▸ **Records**
- - - - -
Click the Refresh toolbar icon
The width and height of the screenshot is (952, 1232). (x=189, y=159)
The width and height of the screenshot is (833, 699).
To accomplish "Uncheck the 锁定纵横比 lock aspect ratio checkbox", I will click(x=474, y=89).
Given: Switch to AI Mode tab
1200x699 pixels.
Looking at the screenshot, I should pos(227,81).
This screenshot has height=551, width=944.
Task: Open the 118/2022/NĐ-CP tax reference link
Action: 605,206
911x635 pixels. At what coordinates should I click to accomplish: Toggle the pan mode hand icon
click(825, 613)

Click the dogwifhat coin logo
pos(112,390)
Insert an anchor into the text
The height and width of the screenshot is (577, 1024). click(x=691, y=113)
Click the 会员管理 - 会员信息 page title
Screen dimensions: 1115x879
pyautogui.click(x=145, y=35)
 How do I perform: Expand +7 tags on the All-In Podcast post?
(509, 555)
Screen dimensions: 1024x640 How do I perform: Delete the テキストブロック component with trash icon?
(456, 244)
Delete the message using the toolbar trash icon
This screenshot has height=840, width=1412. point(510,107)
- - - - -
In the part of the material that runs from its first line through the line containing "The height and", replace "Refresh" with "Reload" and give that part again with nothing else changed.

Click the Reload toolbar icon
The width and height of the screenshot is (952, 1232). (x=189, y=159)
The width and height of the screenshot is (833, 699).
To accomplish "Uncheck the 锁定纵横比 lock aspect ratio checkbox", I will click(x=474, y=89).
Given: Switch to AI Mode tab
1200x699 pixels.
Looking at the screenshot, I should pos(227,81).
This screenshot has height=551, width=944.
Task: Open the 118/2022/NĐ-CP tax reference link
Action: 605,206
911x635 pixels. At what coordinates should I click to accomplish: Toggle the pan mode hand icon
click(825, 613)

Click the dogwifhat coin logo
pos(112,390)
Insert an anchor into the text
The height and width of the screenshot is (577, 1024). click(x=691, y=113)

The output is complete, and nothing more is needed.